> [SELECTED EXCERPT]
Brining IS worth the extra effort IMHO and that is beautiful looking BBQ chicken.


----------



## Mike9 (Sep 30, 2012)

sw2geeks said:


> My wife gives me a hard time about waiting to eat



Yours too? :hungry:


----------



## sw2geeks (Sep 30, 2012)

I think Thomas Kellers has a brine recipe with lemons.


----------



## makanouchi (Nov 19, 2012)

I will attempt this over the weekend but sadly it will not turn out as good.


----------



## RobinW (Nov 20, 2012)

Wow, your chicken pics looks almost too good to be true!


----------



## brainsausage (Nov 20, 2012)

makanouchi said:


> I will attempt this over the weekend but sadly it will not turn out as good.



Why not?


----------



## Justin0505 (Nov 20, 2012)

sachem allison said:


> You gotta show me how to take pics like that, I barely know how to use this stupid camera.



Doesn't hurt the the guy is a pro, but there are 2 simple tricks that will make your photos have that "pro" look.

> [ENTRIES]
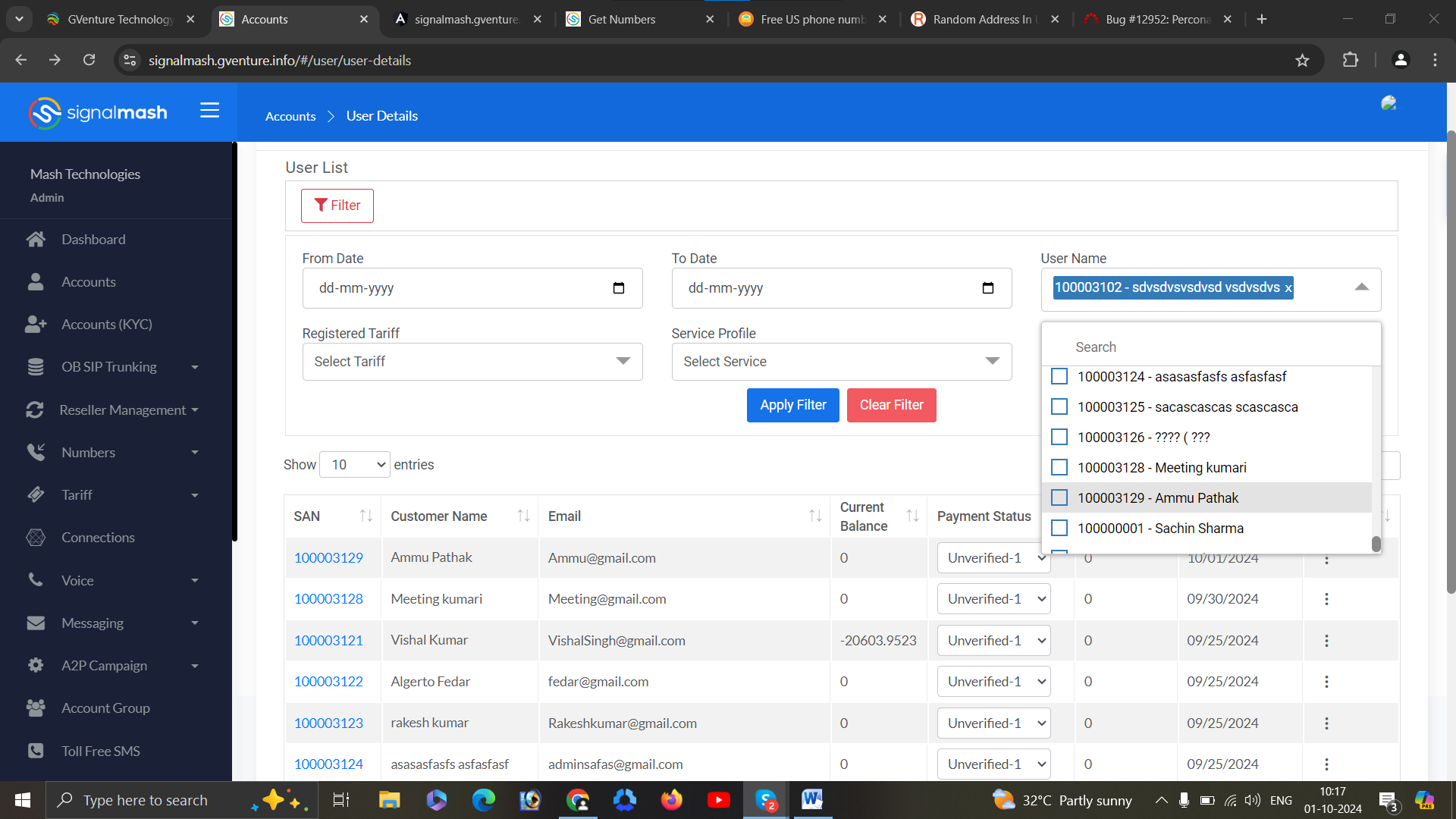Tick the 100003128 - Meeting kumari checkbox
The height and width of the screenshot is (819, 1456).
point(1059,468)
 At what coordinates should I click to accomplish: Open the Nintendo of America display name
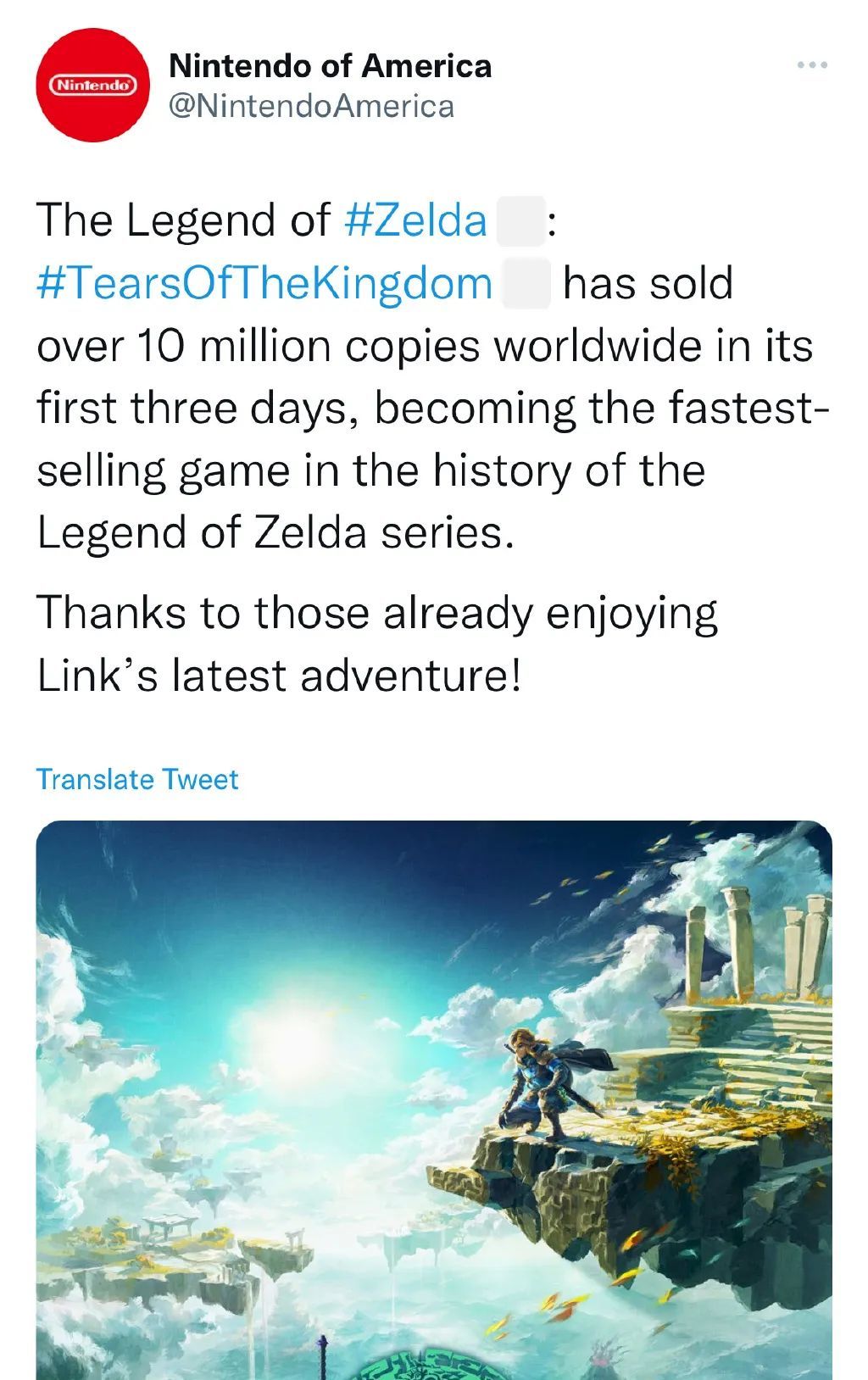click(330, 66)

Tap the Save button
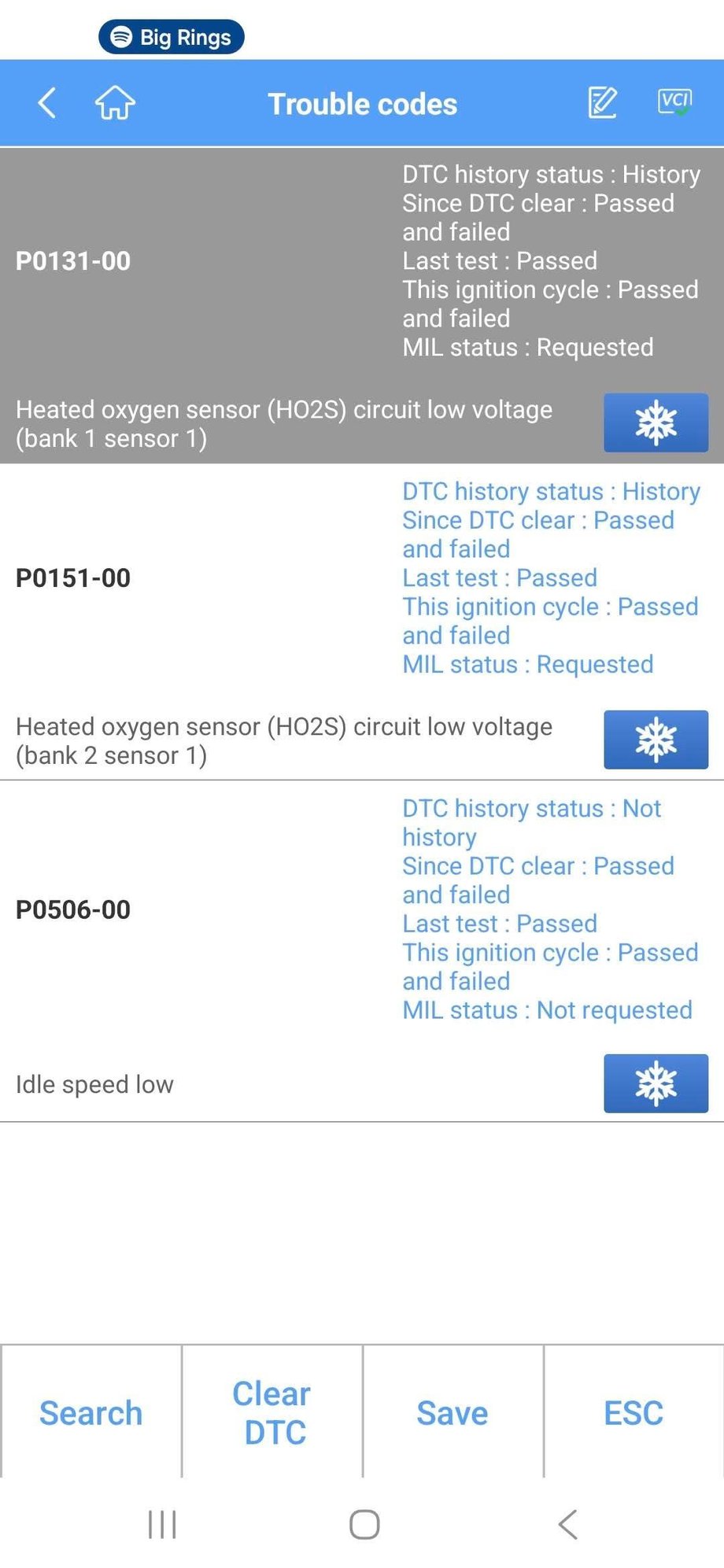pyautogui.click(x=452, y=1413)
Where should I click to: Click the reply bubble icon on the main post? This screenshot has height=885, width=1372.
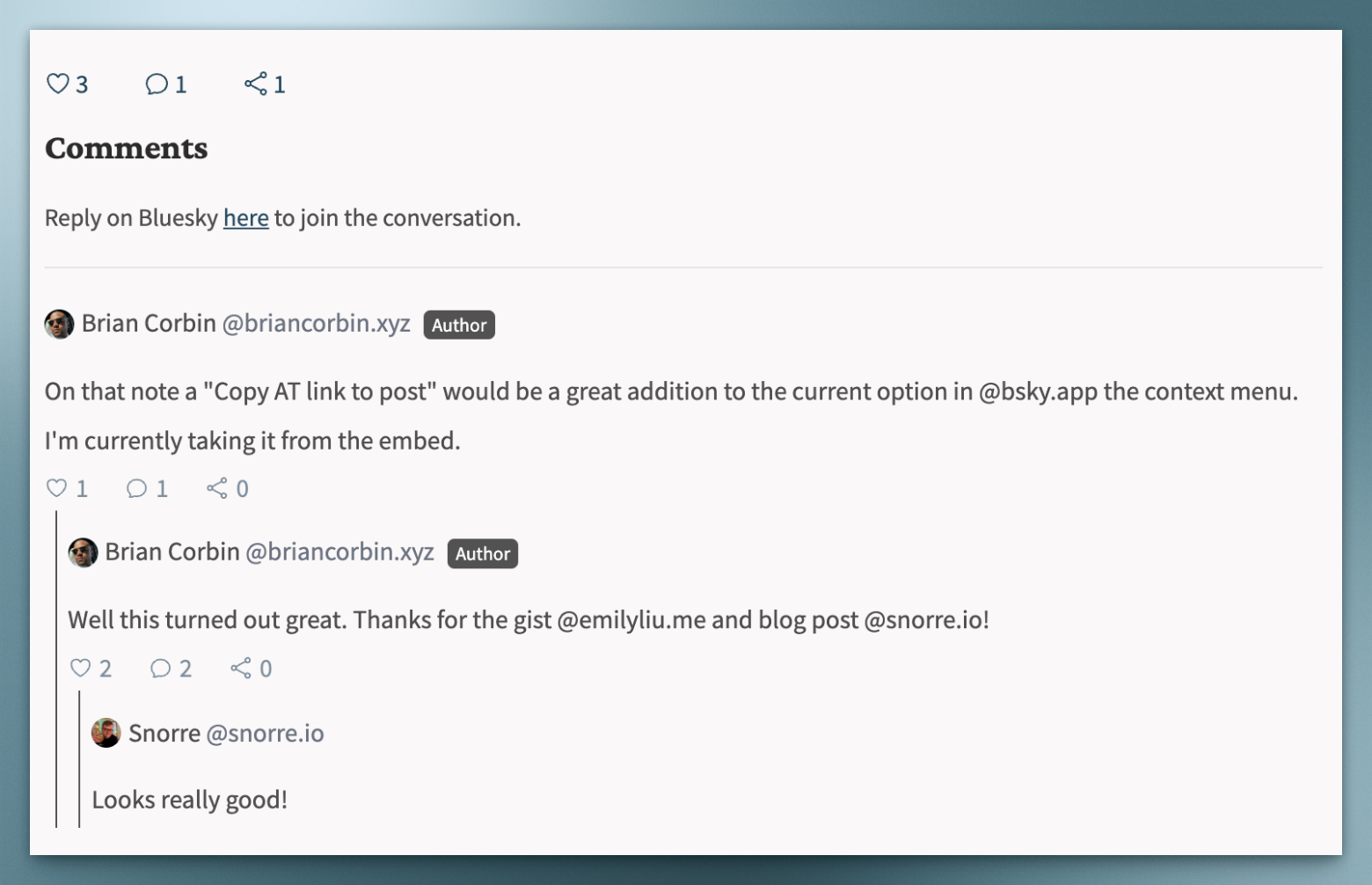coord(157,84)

> [CHALLENGES]
(1) In the BBQ chicken thread, what does the first line say is worth the extra effort?
(2) Please continue the BBQ chicken forum thread from its last sentence onward.

> [ANSWERS IN ORDER]
(1) Brining.

(2)
The most import thing in sexy food photos like this is the lighting. Natural, slightly indirect lighting is hard to beat when indoors (in other words it should be sunny/ close to a window, but if you look from the perspective of your food, your subject, you should not be able to see the actual sun). When outside, an overcast / cloudy day is actually much better than a bright sunny day. Basically, you want nice, warm even light for a nice even exposure; not the harsh glare and dark shadows that come from too-bright / blaring sun... and certainly not overhead florescent or dim incandescent light.

The other tick for creating depth / the nice blurring effect of objects in the foreground / back ground is to use a large aperture (the f-stop setting on your lens or camera). Basically, you want the hole that lets light into the camera's sensor to be set to the biggest possible opening. This creates the narrow depth of field and the nice blurring. Getting into a unique perspective like low/ close and at an angle instead of just looking straight down also helps to emphasize that depth of field effect.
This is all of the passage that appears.